Cloud solutions could help organisations in a competitive market deliver new services to customers at no extra cost, and more firms are becoming comfortable with the idea of using cloud-based storage. However, there are still plenty of businesses reluctant to adopt cloud technologies.Storage demands
The cloud is the obvious solution to all of the requirements of data storage in modern society: local and remote accessibility, massive scalability, continuous uptime, greater automation, and fewer resources needed to manage a greater capacity. You can store a ton of data without having to invest in local servers, which is why cloud-based services are so popular with smaller or new businesses. For larger businesses, however, the cloud isn’t quite so attractive.
Plenty of larger businesses do use the cloud to host apps, store their email data for remote access, and allow employees to work from home sometimes, but they still generally keep the main bulk of their static data on their own servers. From their perspective, this allows them to conduct faster analytics, and it also feels safer and more secure. There are still plenty of concerns about the security of cloud data storage, and companies are reluctant to place large amounts of valuable data in its hands.
It’s exhausting to go out every day and promote the benefits of cloud technologies to people with their heads in the sand. For years, cloud technology has been heralded as the future of data storage, but vendors haven’t seen the anticipated uptake from businesses for even the most basic of packages.
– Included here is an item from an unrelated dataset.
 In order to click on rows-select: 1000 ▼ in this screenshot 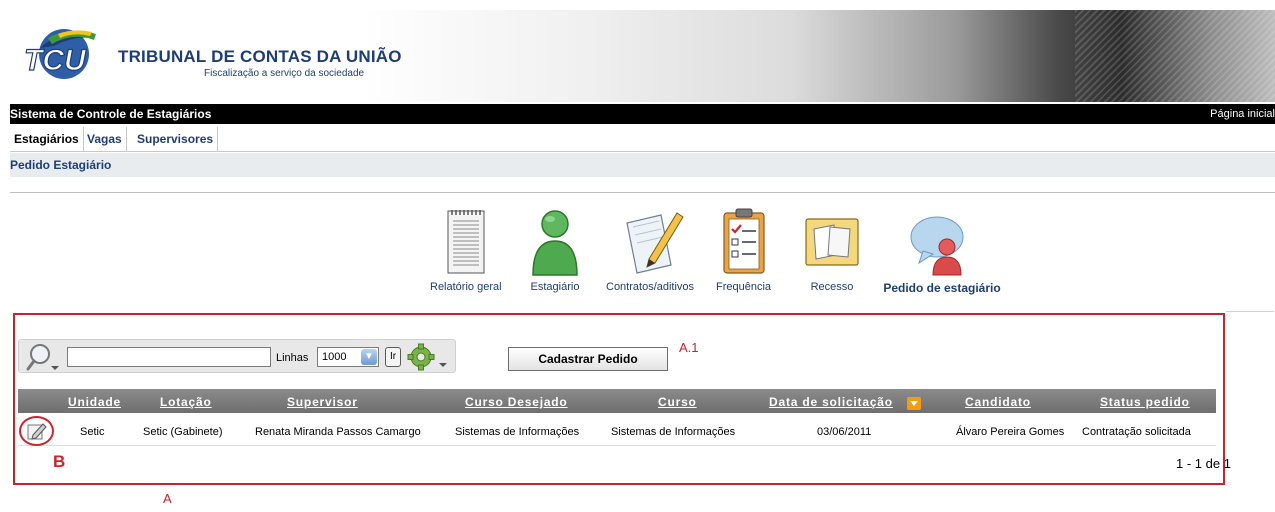, I will do `click(348, 357)`.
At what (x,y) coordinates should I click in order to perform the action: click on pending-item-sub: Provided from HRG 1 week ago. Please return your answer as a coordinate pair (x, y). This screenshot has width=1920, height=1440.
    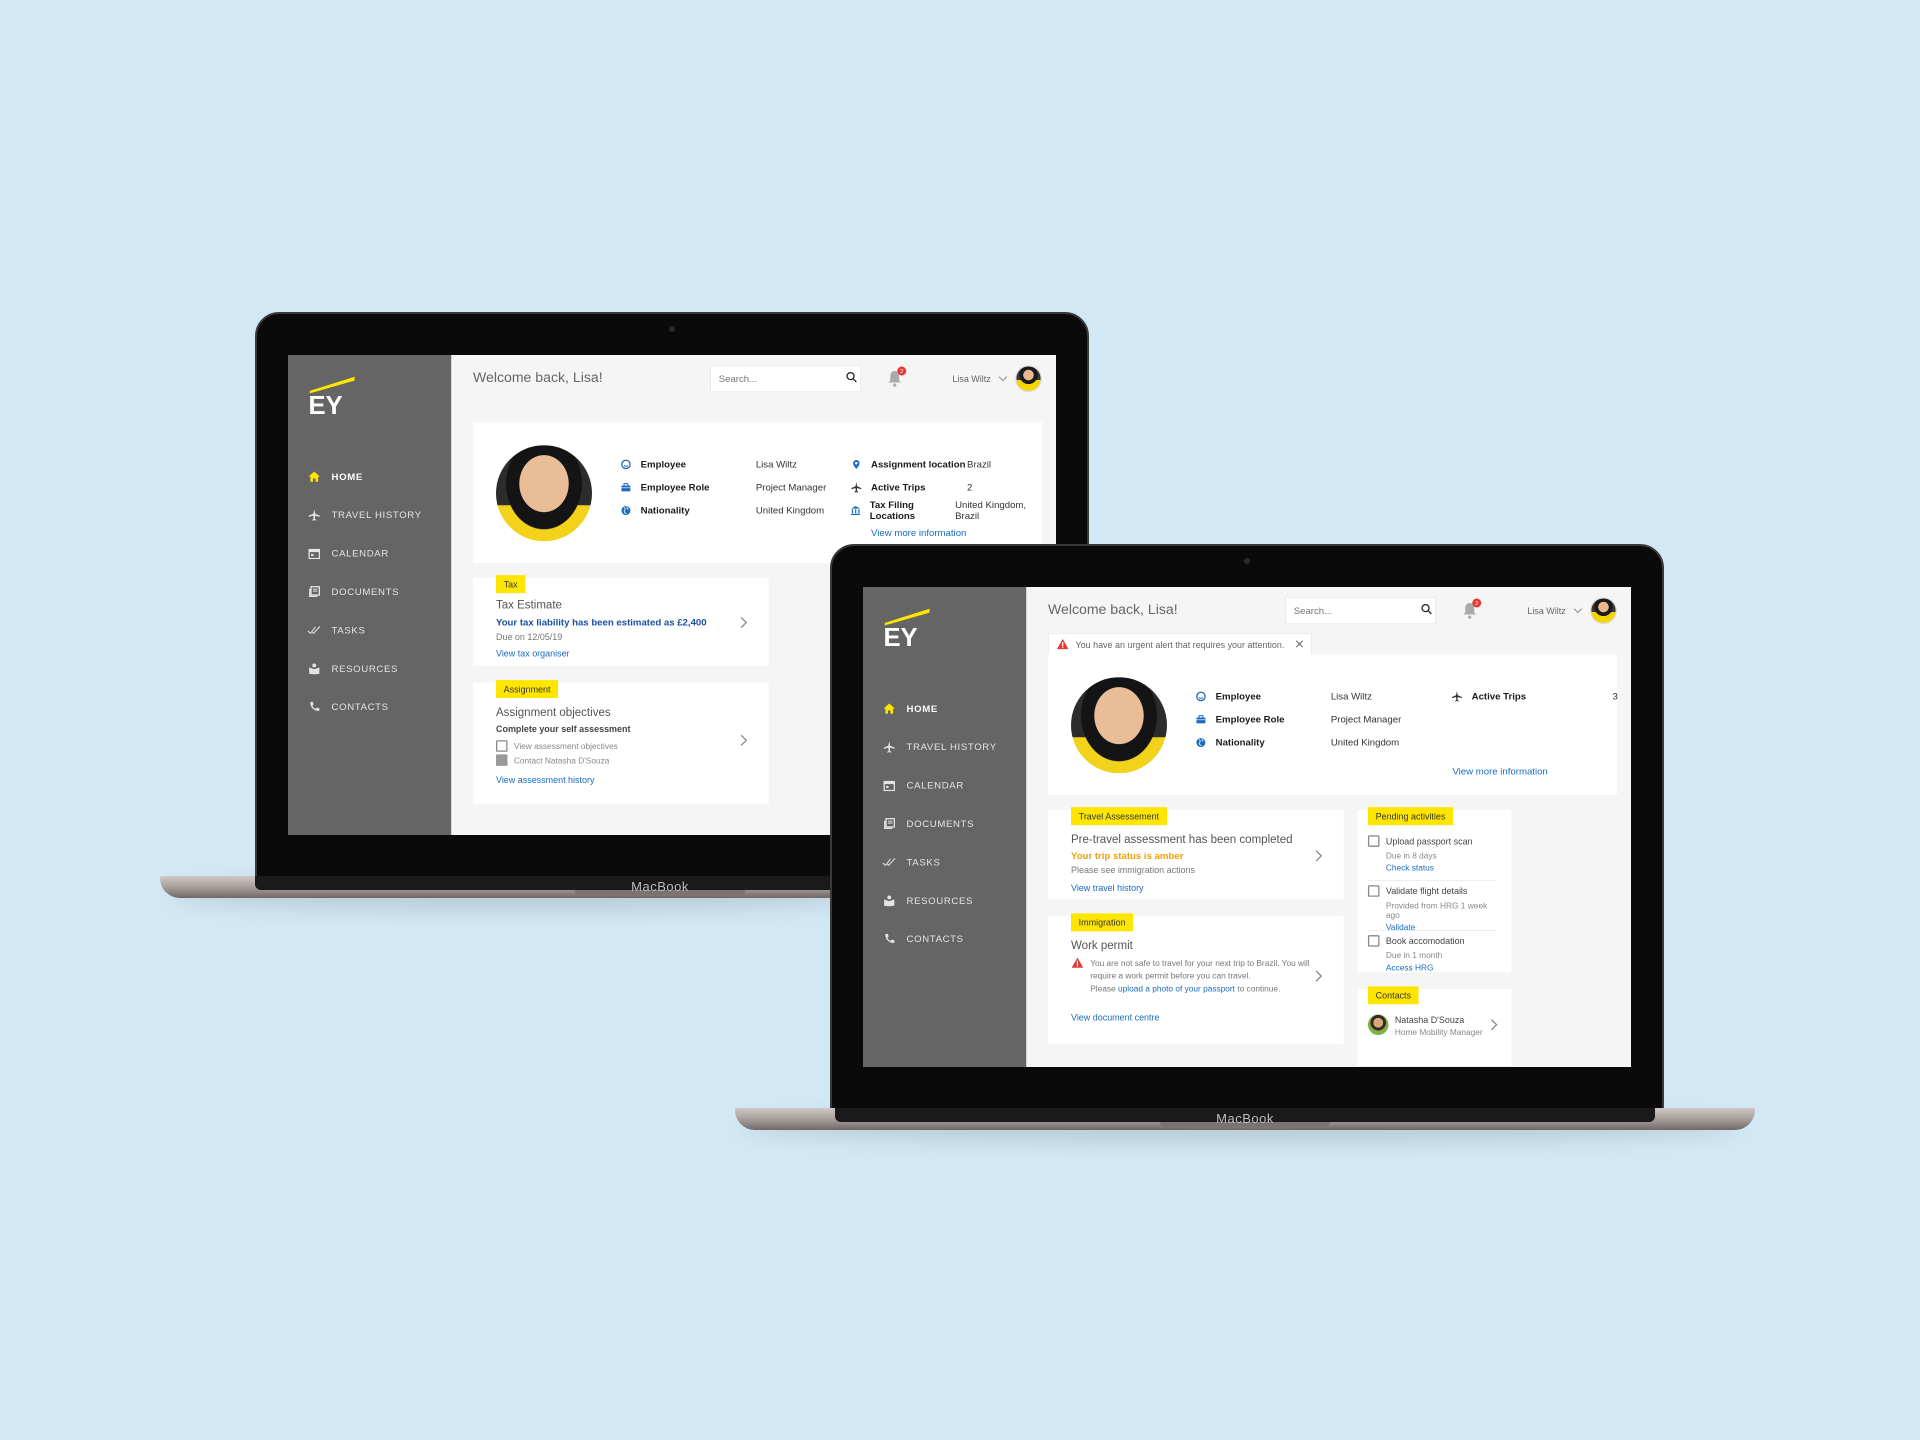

There is a whole world of possibilities out there, and the cloud services industry is only just entering it.
The beauty of cloud services is that they can be customised to work in pretty much any way a business needs them to. For example, if you really wanted storage that requires a local appliance, incorporates encryption, needs a secure high-bandwidth internet connection, and makes for instant access and replication, cloud systems can actually do all these things and more. In fact, they’re already doing this for so many organisations.
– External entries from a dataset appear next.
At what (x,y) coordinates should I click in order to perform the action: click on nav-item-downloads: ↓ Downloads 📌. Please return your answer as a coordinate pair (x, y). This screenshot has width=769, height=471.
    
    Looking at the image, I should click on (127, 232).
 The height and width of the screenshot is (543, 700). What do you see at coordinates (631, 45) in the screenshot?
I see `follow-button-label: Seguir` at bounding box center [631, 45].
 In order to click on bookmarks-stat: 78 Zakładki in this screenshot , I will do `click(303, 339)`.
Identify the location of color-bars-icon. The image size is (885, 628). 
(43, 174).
Cloud storage can also make huge environmental impacts. If a business is trying to aim for a paperless office, for example, working in the cloud can solve a huge number of problems for them. Pushing these less obvious selling points could make a difference to uptake in the coming years.
For most companies these days, the focus is on achieving much more than the safe storage of data. It’s more common to require a range of bolted-on, integrated products and services to a standard cloud storage package in order to meet a wide variety of specialist goals and needs. No one just wants to store their data; they want it to work for them, too.
This means that companies want their data to be accessible and discoverable whilst having the integrity and security that ensures this data will be usable in the future. They want automated data storage workflows, ways to share information with clients and customers, and instant access to their whole repository of data. Storage is only half of what people are asking of cloud services.
What a company wants to do with its data and how it wants it to be managed will determine what direction the firm goes in when it comes to storage solutions. Some organisations simply can’t use cloud storage, whether it’s for corporate, regulatory, or geographical reasons, while for others, choosing the cloud will be a no-brainer. Most firms will be somewhere in between these two extremes, and opting for cloud services may take some consideration.
Nevertheless, the benefits of cloud technologies are plentiful. Flexible storage solutions that enable people to instantly access and edit data while ensuring that everyone else can see the updated files are increasingly popular as businesses become more and more aware of how much time gets wasted in the tedious task of file management. Clouds are still the way forward – it just might take time.